» PROBLEM DETAILS
Pull out each line below that contains the word "logo", and copy those lines in full.
○ ○ ○ ○
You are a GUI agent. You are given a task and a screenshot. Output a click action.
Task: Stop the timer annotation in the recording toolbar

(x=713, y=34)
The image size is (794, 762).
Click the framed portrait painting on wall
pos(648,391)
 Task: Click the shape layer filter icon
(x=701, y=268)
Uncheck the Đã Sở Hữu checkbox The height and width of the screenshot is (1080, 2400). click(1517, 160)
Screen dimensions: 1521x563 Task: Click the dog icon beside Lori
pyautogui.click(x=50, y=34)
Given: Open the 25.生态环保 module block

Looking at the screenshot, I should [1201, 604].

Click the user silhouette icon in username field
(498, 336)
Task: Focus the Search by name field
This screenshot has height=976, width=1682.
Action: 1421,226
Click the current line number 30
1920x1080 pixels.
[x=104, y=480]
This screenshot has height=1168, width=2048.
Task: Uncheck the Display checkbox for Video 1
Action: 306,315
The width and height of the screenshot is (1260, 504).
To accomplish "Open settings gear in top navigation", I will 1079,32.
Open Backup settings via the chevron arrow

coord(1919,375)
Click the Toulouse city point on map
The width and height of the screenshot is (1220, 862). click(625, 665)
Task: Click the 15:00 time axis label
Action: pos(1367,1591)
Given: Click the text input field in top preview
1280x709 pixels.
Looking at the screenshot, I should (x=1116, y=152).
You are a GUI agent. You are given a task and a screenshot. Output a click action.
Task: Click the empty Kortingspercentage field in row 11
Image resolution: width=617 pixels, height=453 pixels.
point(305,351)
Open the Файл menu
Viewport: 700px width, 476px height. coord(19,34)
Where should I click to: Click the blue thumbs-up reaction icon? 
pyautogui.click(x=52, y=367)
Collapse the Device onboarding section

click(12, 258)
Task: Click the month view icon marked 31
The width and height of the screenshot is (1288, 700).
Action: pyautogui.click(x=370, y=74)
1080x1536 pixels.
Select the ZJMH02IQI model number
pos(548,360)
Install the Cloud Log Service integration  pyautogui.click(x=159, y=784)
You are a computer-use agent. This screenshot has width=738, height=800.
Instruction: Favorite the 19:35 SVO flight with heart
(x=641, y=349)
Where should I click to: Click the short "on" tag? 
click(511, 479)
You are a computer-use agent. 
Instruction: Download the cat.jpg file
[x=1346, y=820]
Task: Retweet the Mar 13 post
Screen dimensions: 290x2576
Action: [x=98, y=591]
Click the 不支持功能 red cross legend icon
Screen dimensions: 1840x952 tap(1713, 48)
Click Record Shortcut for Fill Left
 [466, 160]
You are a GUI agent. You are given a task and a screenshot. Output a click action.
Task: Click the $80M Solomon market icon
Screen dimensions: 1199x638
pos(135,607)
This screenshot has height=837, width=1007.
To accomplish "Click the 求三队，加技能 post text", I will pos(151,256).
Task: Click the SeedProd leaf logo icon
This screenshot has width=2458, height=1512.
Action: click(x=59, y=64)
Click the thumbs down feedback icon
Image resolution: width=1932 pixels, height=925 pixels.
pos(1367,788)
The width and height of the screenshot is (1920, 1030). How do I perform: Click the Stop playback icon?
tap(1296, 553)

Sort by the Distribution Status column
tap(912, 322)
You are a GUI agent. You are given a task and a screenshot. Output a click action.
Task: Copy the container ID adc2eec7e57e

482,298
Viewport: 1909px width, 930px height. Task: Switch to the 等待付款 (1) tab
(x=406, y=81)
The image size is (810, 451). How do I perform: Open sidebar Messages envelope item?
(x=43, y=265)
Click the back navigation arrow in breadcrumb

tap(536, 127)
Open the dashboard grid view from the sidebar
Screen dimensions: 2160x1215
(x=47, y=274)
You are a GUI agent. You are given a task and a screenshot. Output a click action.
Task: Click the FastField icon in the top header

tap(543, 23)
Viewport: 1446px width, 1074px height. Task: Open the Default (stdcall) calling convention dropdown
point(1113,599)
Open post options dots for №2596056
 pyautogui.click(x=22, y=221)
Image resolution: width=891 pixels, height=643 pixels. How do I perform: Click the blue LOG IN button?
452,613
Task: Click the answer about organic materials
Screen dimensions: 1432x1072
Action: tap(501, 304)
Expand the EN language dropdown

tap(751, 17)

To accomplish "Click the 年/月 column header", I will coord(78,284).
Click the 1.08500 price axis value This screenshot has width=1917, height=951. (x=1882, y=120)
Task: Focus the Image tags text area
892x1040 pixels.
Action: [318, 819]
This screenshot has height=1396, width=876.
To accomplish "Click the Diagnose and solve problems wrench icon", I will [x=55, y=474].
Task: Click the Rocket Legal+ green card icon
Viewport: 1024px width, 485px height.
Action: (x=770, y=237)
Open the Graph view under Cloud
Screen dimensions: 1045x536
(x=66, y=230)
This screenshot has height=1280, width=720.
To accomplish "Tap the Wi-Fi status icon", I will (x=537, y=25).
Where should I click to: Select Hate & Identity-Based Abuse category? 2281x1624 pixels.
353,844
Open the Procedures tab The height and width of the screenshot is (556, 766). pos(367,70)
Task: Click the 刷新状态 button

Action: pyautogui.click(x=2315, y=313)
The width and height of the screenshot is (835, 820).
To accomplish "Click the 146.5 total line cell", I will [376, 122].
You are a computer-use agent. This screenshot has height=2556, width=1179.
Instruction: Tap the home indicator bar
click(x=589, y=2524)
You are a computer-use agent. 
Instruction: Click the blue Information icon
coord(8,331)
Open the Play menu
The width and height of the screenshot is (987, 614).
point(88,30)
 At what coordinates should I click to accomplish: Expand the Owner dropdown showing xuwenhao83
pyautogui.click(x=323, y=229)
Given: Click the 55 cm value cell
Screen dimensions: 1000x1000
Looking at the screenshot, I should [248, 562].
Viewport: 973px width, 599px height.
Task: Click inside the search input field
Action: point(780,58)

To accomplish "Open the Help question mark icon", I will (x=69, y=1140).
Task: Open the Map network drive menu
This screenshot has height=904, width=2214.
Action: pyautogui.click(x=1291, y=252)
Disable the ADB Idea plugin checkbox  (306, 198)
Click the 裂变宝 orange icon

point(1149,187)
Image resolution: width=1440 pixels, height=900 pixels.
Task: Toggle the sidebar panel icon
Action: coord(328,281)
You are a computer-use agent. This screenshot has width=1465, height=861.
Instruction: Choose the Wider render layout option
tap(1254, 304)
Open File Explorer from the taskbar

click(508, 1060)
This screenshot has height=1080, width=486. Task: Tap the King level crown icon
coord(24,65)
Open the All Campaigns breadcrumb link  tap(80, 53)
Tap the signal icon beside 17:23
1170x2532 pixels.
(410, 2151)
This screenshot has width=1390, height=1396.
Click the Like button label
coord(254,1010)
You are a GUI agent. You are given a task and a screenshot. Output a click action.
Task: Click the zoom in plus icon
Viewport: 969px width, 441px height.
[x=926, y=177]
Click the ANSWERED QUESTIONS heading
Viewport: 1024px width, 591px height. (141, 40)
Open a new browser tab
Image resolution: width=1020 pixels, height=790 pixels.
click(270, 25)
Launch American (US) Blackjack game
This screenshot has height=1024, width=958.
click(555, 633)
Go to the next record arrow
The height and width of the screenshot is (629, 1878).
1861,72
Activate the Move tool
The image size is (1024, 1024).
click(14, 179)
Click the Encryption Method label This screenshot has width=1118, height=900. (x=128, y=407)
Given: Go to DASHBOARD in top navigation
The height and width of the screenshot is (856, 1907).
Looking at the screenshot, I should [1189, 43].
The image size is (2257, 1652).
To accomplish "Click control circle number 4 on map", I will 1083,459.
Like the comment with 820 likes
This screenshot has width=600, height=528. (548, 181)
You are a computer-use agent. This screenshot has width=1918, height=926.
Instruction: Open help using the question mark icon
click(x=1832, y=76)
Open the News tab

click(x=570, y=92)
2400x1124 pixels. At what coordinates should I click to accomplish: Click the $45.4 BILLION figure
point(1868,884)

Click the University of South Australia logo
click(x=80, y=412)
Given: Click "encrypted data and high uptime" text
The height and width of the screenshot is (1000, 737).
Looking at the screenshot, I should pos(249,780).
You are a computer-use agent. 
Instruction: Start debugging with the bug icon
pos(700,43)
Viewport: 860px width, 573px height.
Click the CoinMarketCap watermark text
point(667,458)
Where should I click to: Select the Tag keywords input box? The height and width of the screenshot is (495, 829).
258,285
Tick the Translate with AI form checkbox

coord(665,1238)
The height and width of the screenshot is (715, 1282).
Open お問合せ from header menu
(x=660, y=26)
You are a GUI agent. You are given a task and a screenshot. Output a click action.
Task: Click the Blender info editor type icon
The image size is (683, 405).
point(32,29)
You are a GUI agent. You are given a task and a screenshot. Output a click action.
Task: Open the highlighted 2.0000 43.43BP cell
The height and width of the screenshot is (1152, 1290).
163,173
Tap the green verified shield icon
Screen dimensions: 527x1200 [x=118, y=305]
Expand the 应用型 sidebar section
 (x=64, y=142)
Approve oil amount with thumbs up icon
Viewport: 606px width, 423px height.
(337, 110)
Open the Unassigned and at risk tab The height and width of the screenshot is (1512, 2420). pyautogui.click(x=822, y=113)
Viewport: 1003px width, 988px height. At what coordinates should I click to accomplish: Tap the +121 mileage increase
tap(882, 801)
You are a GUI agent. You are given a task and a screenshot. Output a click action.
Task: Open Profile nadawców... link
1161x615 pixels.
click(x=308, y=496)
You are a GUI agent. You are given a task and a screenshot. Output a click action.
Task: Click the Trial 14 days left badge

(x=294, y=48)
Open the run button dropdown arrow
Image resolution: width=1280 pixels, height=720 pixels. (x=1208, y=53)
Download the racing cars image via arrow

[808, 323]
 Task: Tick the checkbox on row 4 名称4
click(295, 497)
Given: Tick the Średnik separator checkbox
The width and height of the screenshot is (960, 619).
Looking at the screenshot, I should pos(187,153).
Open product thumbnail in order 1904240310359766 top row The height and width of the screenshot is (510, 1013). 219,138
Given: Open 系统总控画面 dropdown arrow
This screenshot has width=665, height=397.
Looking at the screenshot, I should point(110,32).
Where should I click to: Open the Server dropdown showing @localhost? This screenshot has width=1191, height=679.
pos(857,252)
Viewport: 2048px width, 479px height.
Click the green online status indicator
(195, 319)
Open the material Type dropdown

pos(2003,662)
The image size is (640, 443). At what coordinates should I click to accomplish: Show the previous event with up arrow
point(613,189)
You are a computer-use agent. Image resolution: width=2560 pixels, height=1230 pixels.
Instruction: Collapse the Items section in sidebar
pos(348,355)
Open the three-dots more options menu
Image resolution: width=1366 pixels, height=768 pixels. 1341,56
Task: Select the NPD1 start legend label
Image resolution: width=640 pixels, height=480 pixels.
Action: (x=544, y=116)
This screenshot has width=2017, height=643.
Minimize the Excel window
○ ○ ○ ○
» FINAL ANSWER
Task: Click the SeedProd leaf logo icon
Click the University of South Australia logo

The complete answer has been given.